Strategic work also has a regular place in your week. You are thinking ahead about where the people function needs to go, what capabilities the team needs to develop, and what the organization will require from its people strategy six months or two years from now. You bring ideas, not just reactions, and you are building toward a version of this function that is more proactive, more strategic, and more impactful over time.
No two weeks are exactly the same, but each one requires you to balance big-picture vision with real-time decision-making. Whether you are guiding change, strengthening systems, or supporting a leader through a challenging moment, you bring both the steadiness and the energy that a high-performing people function requires.
Know Your CliftonStrengths? Here’s What We’re Looking For
The strengths most needed to thrive in this role are:
- Strategic - You see through complexity and find the clearest path forward. When the organization is navigating change or the people function needs to evolve, you are already thinking several steps ahead, orienting the team around what matters most and making decisions that hold up over time.
- Futuristic - You are energized by what could be. You think about the future of work with genuine curiosity and conviction, and you bring a forward-looking perspective to people strategy that challenges the team to grow beyond where they are today. You are not here to maintain the status quo; you are here to help the organization see what is possible.
- Command - You bring a confident, direct presence that earns trust quickly. You are comfortable with hard conversations, clear in your point of view, and able to hold your own in a fast-paced environment alongside senior leaders who move quickly. Your directness does not crowd out empathy; it makes your empathy more credible.
- Maximizer - You are drawn to what is already working and committed to making it exceptional. The People & Culture team has real strengths, and you are the leader who will see those strengths clearly, invest in them intentionally, and help each person on the team become a stronger version of themselves. You build on the good rather than starting over.

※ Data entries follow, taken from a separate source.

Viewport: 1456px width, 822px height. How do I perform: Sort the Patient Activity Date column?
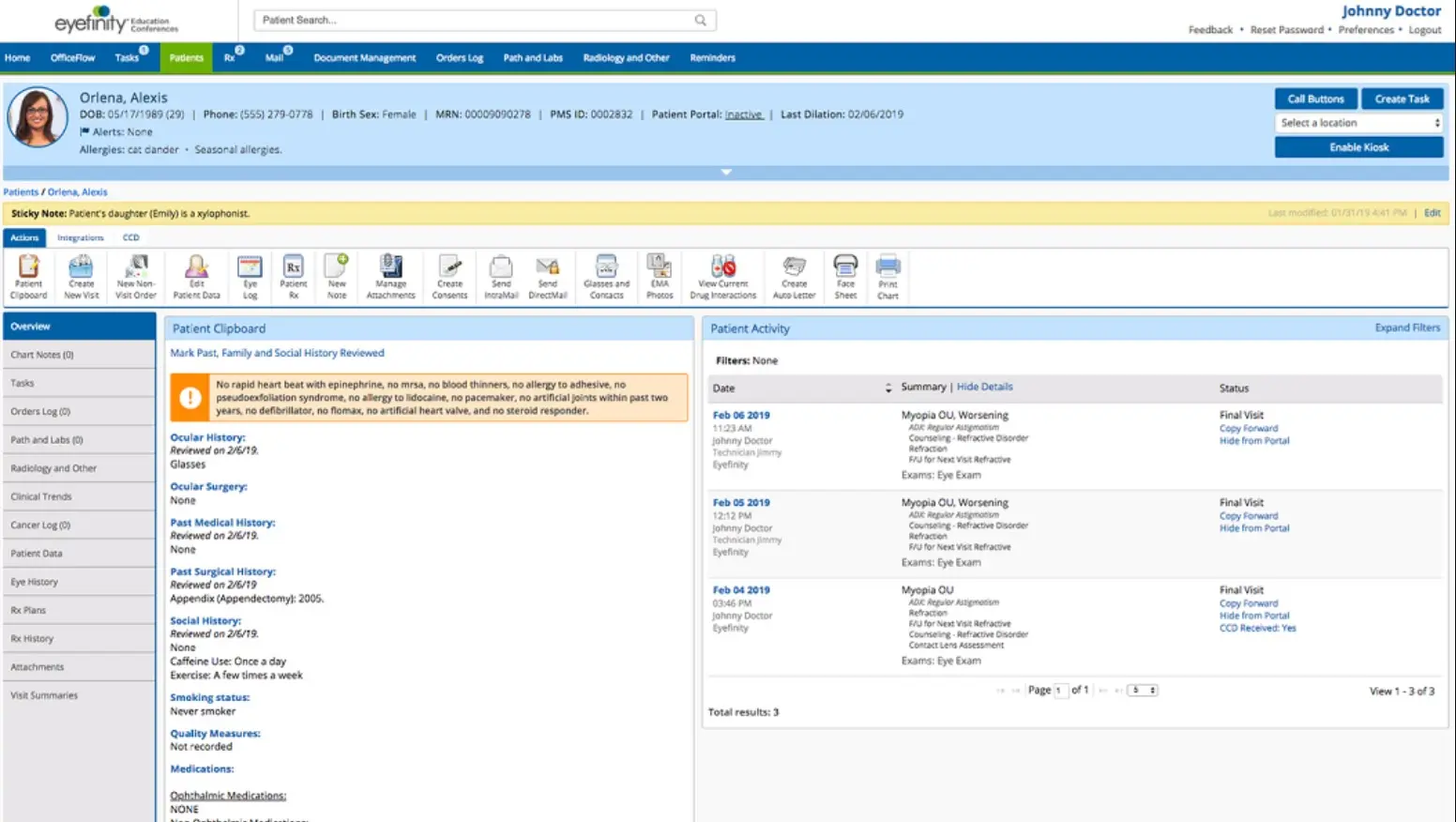[887, 388]
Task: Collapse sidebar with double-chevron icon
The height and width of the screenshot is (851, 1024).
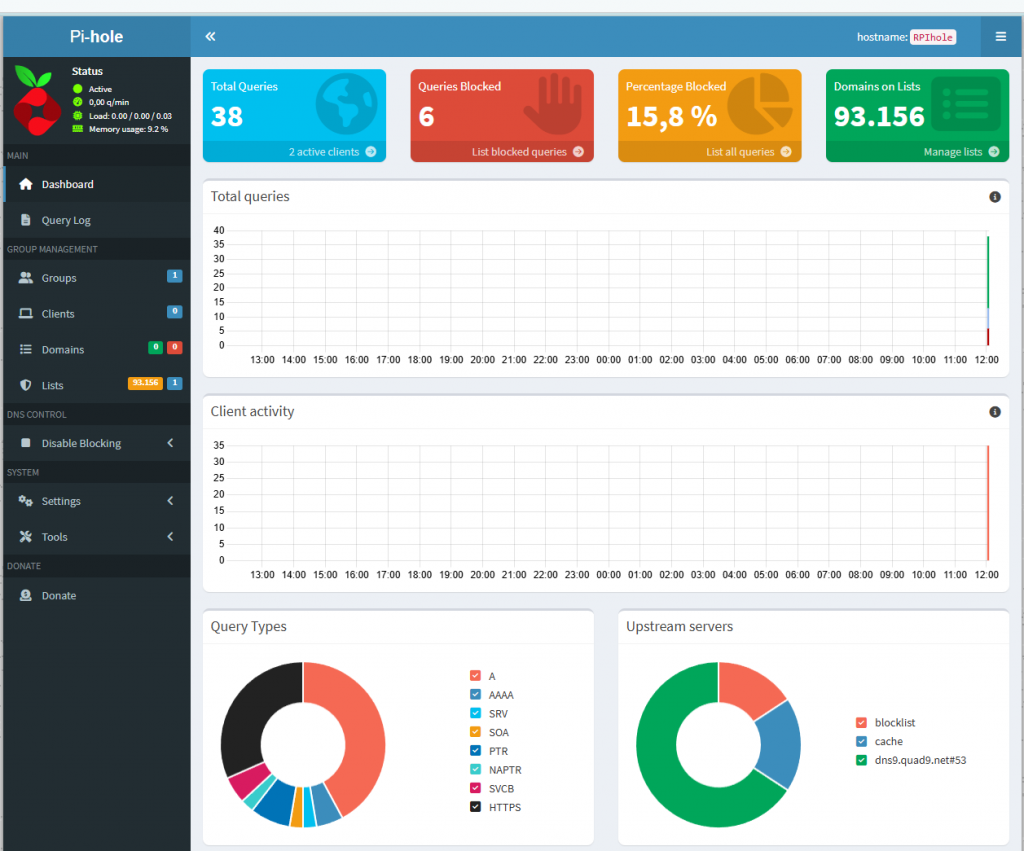Action: point(210,37)
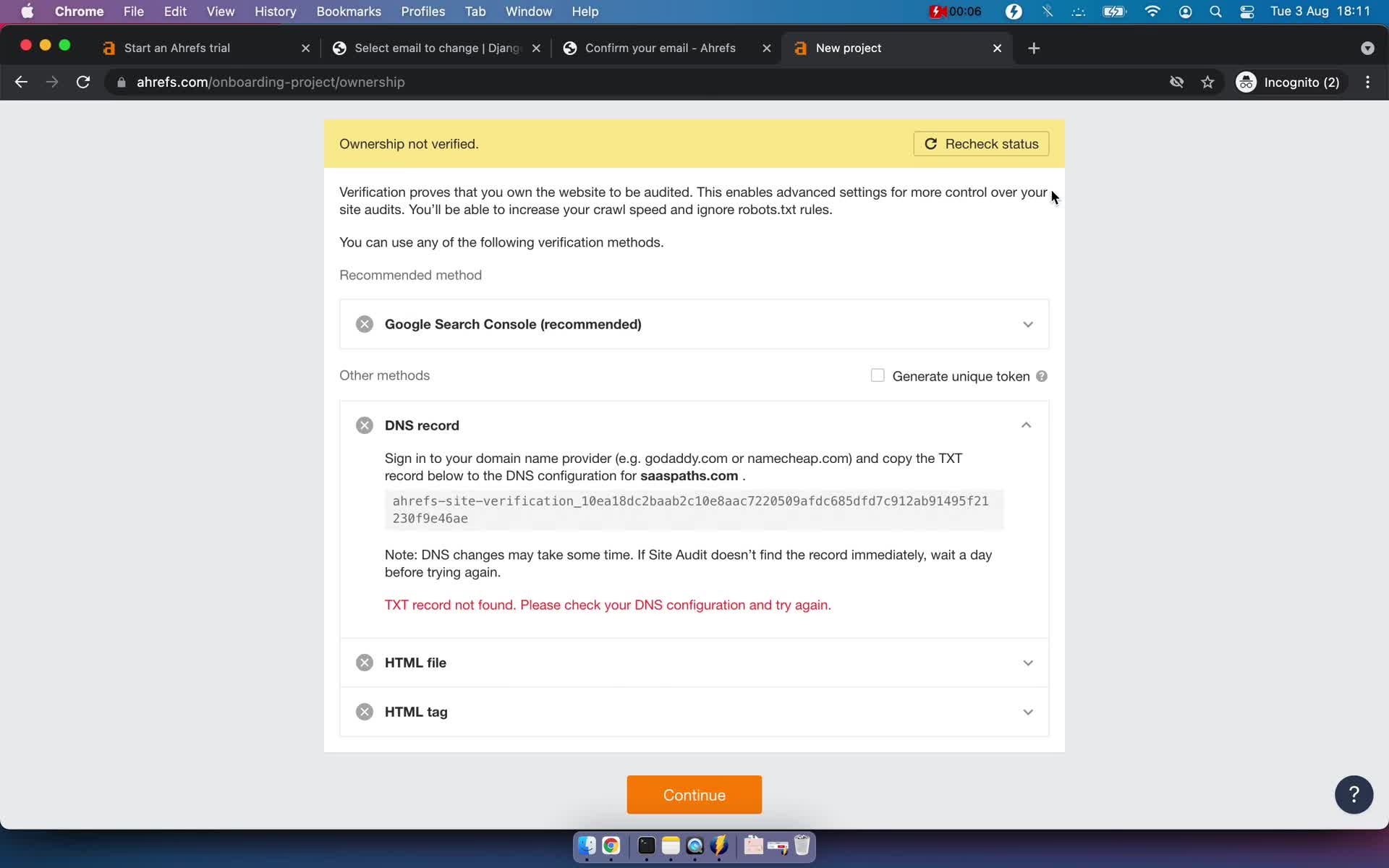The image size is (1389, 868).
Task: Click the refresh/recheck circular arrow icon
Action: (x=931, y=143)
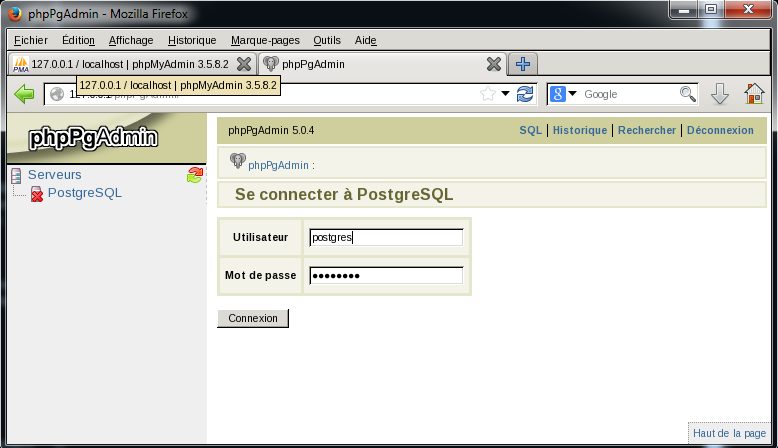
Task: Bookmark page with the star icon
Action: click(x=487, y=94)
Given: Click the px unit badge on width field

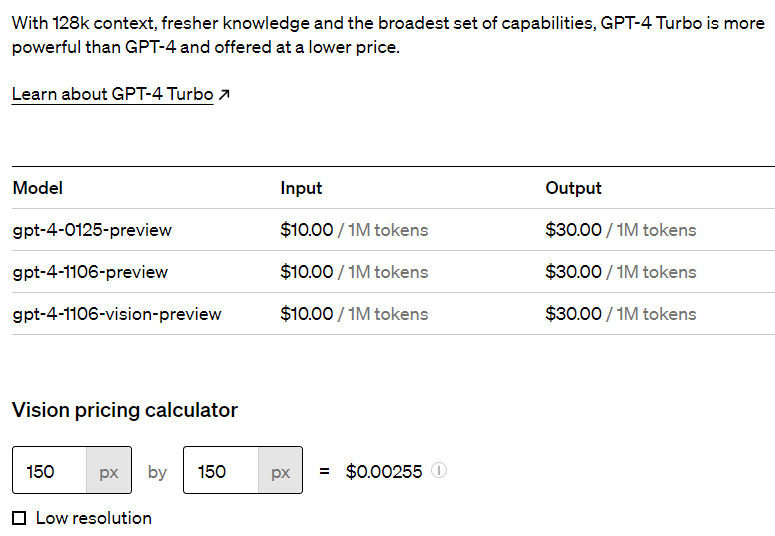Looking at the screenshot, I should pos(109,471).
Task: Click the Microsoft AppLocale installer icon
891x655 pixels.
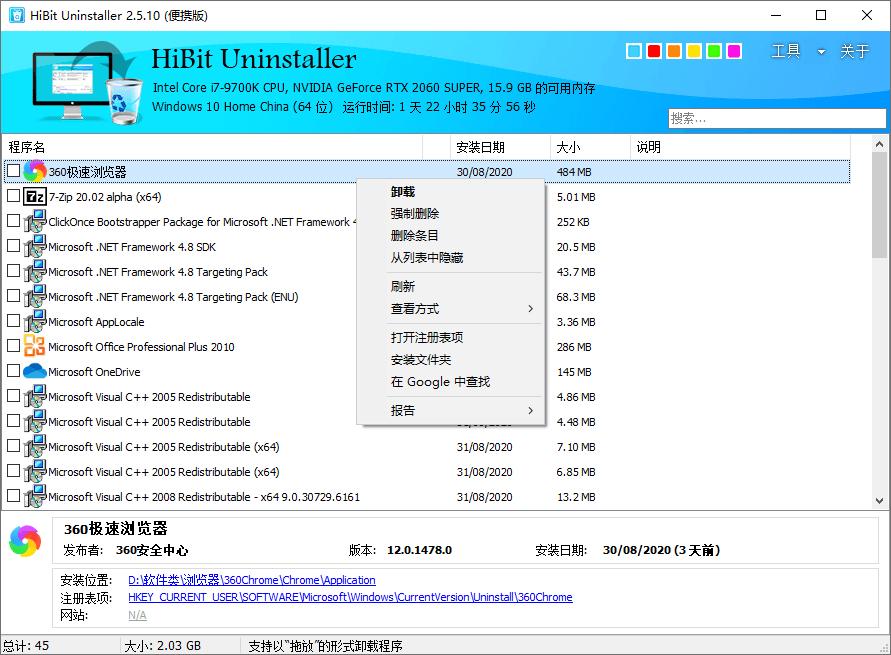Action: [34, 322]
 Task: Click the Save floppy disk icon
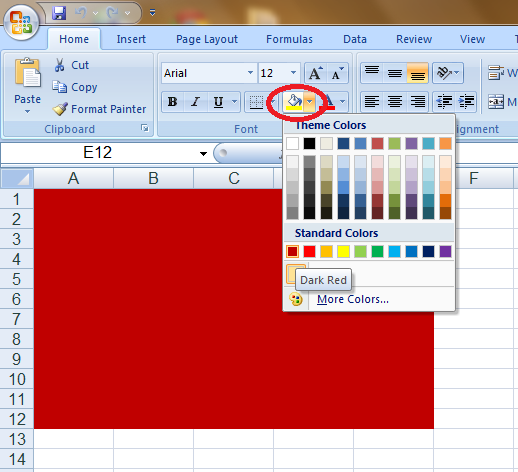(x=59, y=13)
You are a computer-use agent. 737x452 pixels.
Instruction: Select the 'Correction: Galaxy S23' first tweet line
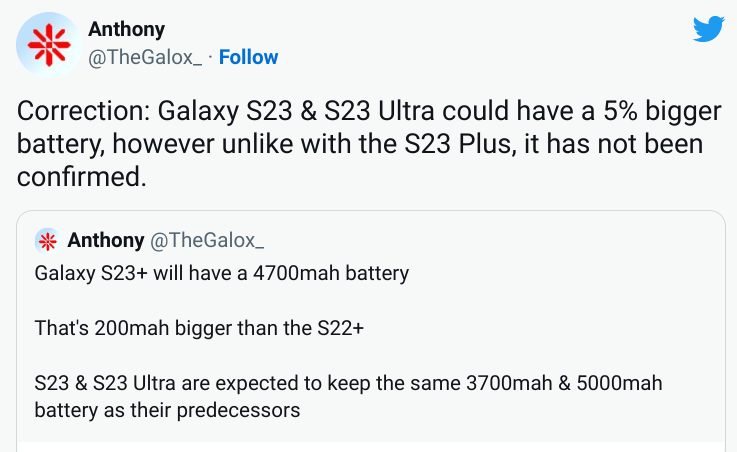coord(369,112)
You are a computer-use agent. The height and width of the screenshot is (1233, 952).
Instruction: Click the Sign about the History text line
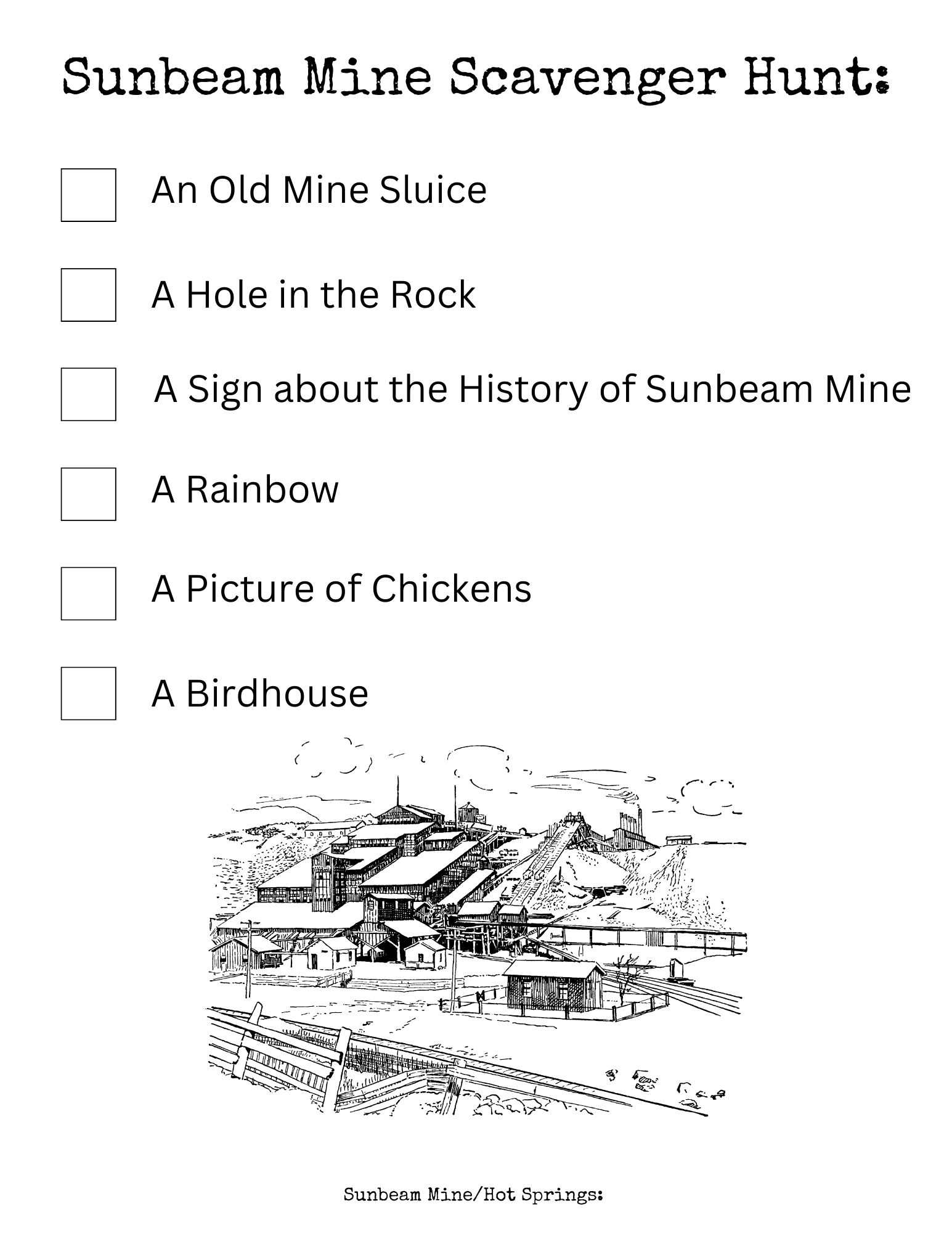tap(532, 389)
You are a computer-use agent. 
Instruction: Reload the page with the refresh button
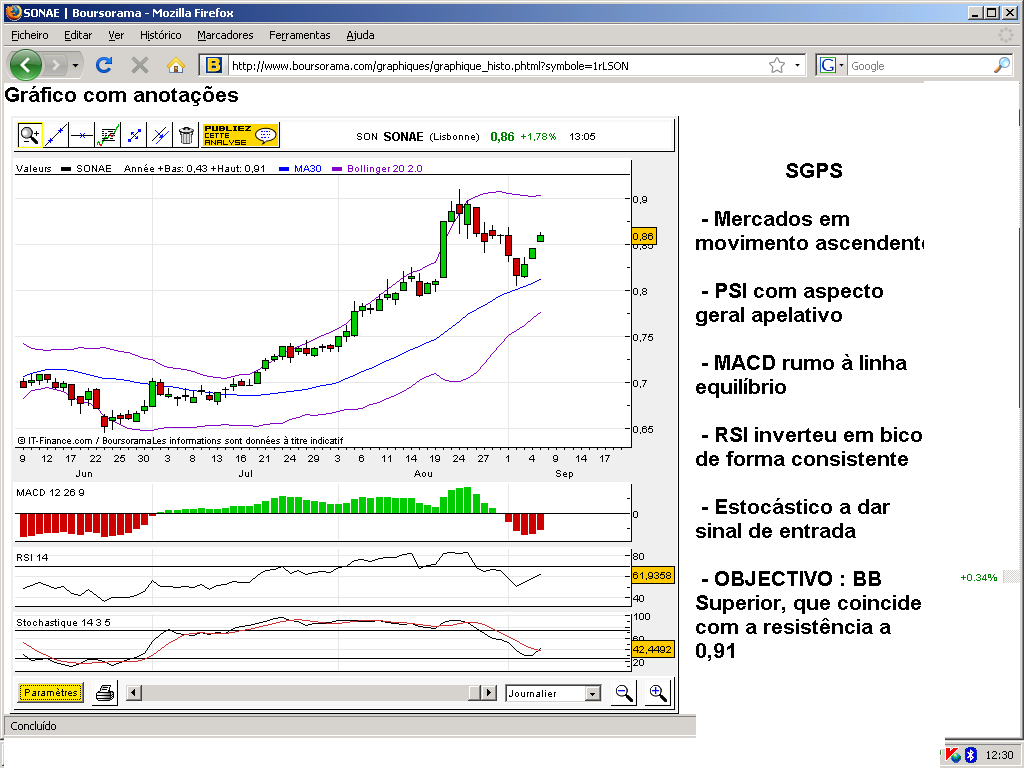(x=103, y=65)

- Ideation - You generate fresh approaches to familiar problems. Where others see a process that has always been done a certain way, you see an opportunity to rethink it. You bring creative energy to strategy, bring new ideas to the table with enthusiasm, and help the team stay curious and innovative in how they approach the work.
You Would Thrive in This Position If
- You bring at least seven years of progressive leadership experience in human resources, people operations, or organizational leadership, including executive-level responsibility, preferably in an association, nonprofit, or mission-driven organization. You hold a relevant degree and an HR certification such as SHRM-SCP, SPHR, or GPHR, or equivalent experience.
- You have a proven ability to design and implement enterprise-wide people strategies aligned with organizational goals, and you bring extensive experience in organizational development, culture transformation, and leadership development.
- You are not bound by traditional HR thinking and can balance HR fundamentals with a willingness to challenge outdated practices. You bring a people-first mindset and a genuine interest in the future of work, and you are as comfortable rethinking a system as you are maintaining one. You bring a point of view and the confidence to share it.
- You lead with both empathy and directness. You can hold a hard conversation with care, give feedback that lands, and help leaders navigate complexity without softening your message to the point of losing it. People trust you because you are honest with them.
- You are a skilled developer of people and teams. You see the strengths in the individuals around you, invest in them deliberately, and know how to help a small, high-performing team grow without disrupting what already makes them effective.
- You have a strong knowledge of employment law, compliance, and HR best practices, and a demonstrated ability to influence at the executive level and lead through complexity and change.
- You are polished, fast-moving, and built for a senior leadership environment. You can keep pace with a CEO who moves quickly, contribute meaningfully in executive conversations, and represent the People & Culture function with the credibility and presence the role requires.